There was a guy who built a 2 story house out of free-hand milled lumber. He wrote it up in Mother Earth News and eventually published a book, though I can't remember the title. Something along the lines of "How to Build a House for $10,000." He even made his flooring and decking out of hand milled lumber and it looked pretty good. AND his leg was in a cast while he was milling the wood and erecting the house, including the roof. Tuff old dude.

Anyway, he inspired me to try free hand milling.

His technique was to prop the log off the ground, snap a chalkline, then mill away.

I found that the chalkline is quickly obliterated by sawdust, so I would start out by quickly following the chalkline with the nose of the bar, just cutting a groove 1/2" or so deep. The groove served as a marker for subsequent cuts.

Mr. Freehander would cut the board in one pass, similar to a mini-mill technique except all by hand. 

I found that I got better results if I used multiple passes. 1st pass shallow groove, 2nd passes a few inches deep, 3rd pass a few inches deeper, and so on.
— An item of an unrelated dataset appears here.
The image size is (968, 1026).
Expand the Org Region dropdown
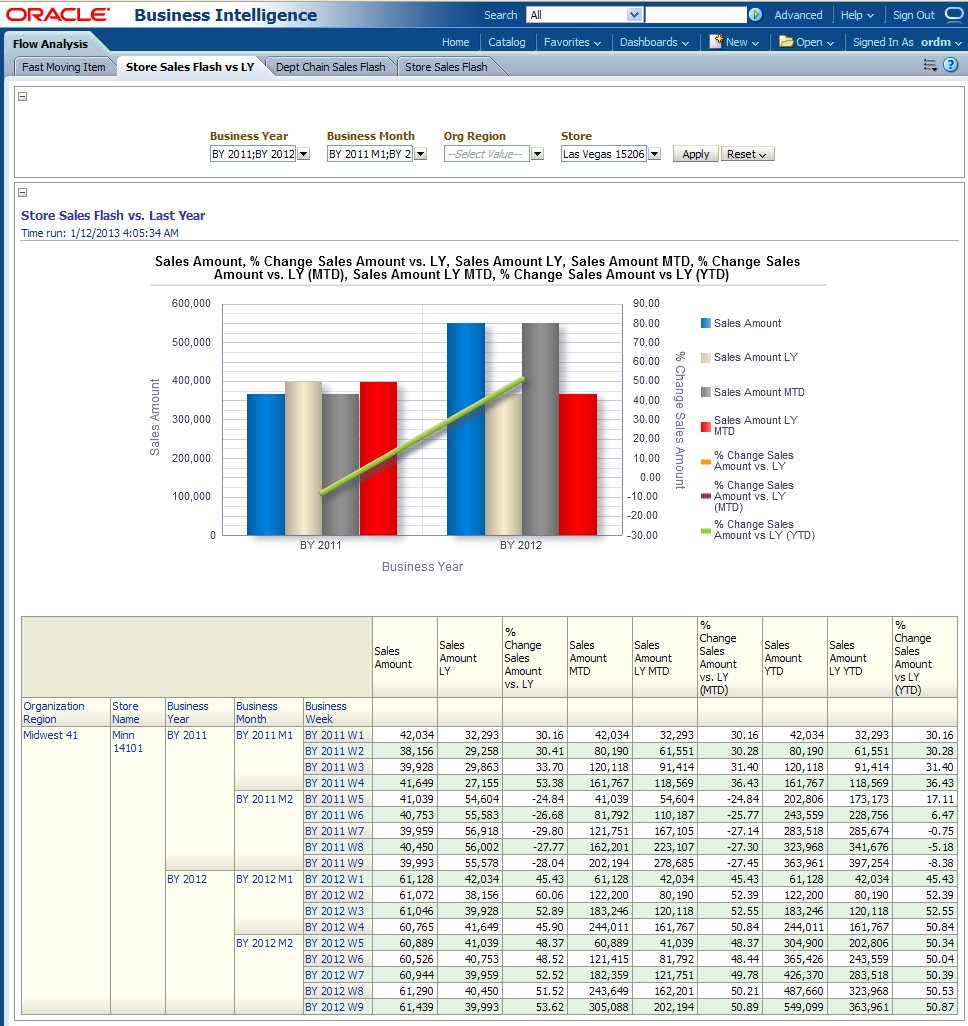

The freehand method worked OK for making rustic beams. For a more precise finish, I planed the slabs. I made the window frames in my house like that -- freehand mill 4" thick, then plane the exposed wide side, and then edge the exposed narrow side. 

Of course, if I had to do it over again, I would use a chainsaw mill and skip the planing and edging.


----------



## isaaccarlson (Jan 15, 2010)

*I have tried freehand milling....not too pretty....*

It tends to be kinda wavy and might taper on the far side....just my $.02


----------



## BobL (Jan 15, 2010)

jimdad07 said:


> Hey guys, I still have not gotten a 28" bar for my dolmar 6400 yet, so I have not been able to start my mill yet. I have just been gathering materials as I can find them. I am, however, going to be getting 35 cord load of logs tomorrow morning that will be mostly cherry, red and sugar maple with a little smoothbark hickory thrown in. I happen to know that most of the logs will be in the 12" to 14" diameter range and arrow strait. I am chomping at the bit to make some boards, I have been since I started reading here in the milling forum. My question to you guys is are there any of you here that have done any free-hand milling, is it safe and do you have any pointers? Any help would be great.
> 
> Thanks, Jim



I hope you are pretty fit - it give you a really good workout.


----------



## mtngun (Jan 15, 2010)

Here's one of the articles I was referring to. It's worth reading for personal inspiration if nothing else. Dude builds 2-story house by milling lumber with handheld chainsaw

Besides having a broken leg, he was an old geezer, too ! ! ! 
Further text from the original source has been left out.